I seem to be on some kind of documentation spree.
https://archive.org/details/column-selection-in-re-lu-networks-as-hashing
These could be helpful:
https://archive.org/details/associative-memory-as-a-hashed-linear-readout
Or the picture version:
Generally speaking though I’ll leave the material for people to find themselves.
1 Like
This is the current “neural network research community” best effort:
https://arxiv.org/pdf/2604.21691
:~ kind of reminds me of the painting The Scream. Which I nearly did when I read their paper.
1 Like
To be fair to that paper they are saying there must be some mechanistic view you can take of neural networks since they are so simple and then they expect to apply (formal) mathematics to that.
They just seem to be stuck at some kind of impasse.
They probably cannot see past ReLU as a function.
It is a bit of trick item in that when you graph it, it 100% looks like a function. However there is a gate (or switch) interpretation of its behavior - which there is a definite mental barrier to grasp.
It is a coin with 2 faces.
Also you would need to have investigated hash based associative memory and in particular locality sensitive hashing based associative memory to understand the mechanics and math going on.
Almost no one has studied associative memory in years, not since the mid 1980’s really.

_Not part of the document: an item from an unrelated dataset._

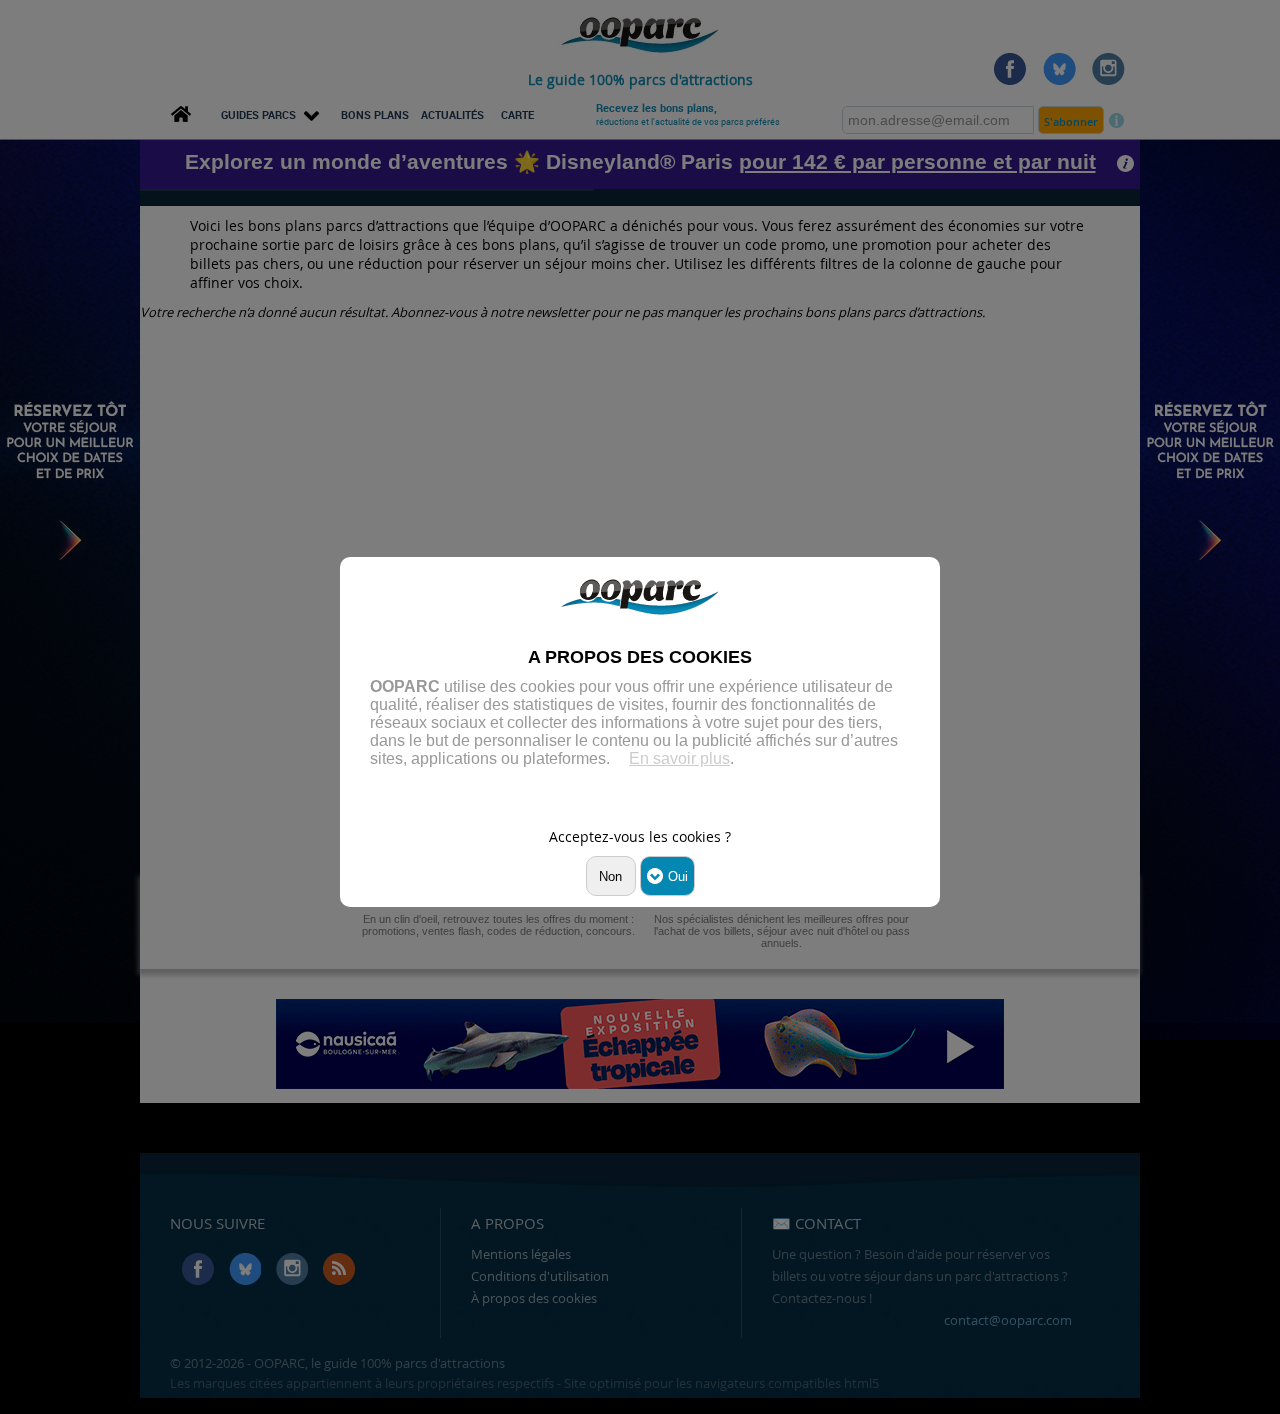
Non (610, 876)
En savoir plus (679, 758)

They are stalled, yet they sense there is simple mechanistic explanation which they are oblivious to.
1 Like
I have a picture of ReLU as a gate system:
https://www.pinterest.com/pin/1057712662505592958
I had to put it on pinterest because archive.org didn’t like the science and wholesomeness.
1 Like
Maybe this can help people understand the associative memory aspect of ReLU neural networks:
https://archive.org/details/a-note-on-column-selection-linear-layers-and-associative-memory
1 Like
You could make an argument that biological neural can have x.gate behavior. The gate is zero until a certain threshold of input activation. Then it switches on (1) and the output is approximately linear in x.
Anyway I fired some Bloom Filter ideas at chatGPT and this is an idea we arrived at:
“We propose using a Bloom-filter-like structure to track visited regions of input space and modulate plasticity in a conditionally routed linear network. This results in a progressively frozen tiling of the input space, reducing catastrophic forgetting without explicit replay or parameter regularization.”
I don’t really propose it, I just note it. Where you reduce plasticity on previously indexed routing choices that have already been learned but allow more major changes on novel inputs.
It might be more sensible to have a visitation counter for each weight in a neural network and reduce the plasticity with count. But that would only work with neural networks that have very decided gating, such as ReLU based networks. With other nets you would have to integrate some other measure rather than count.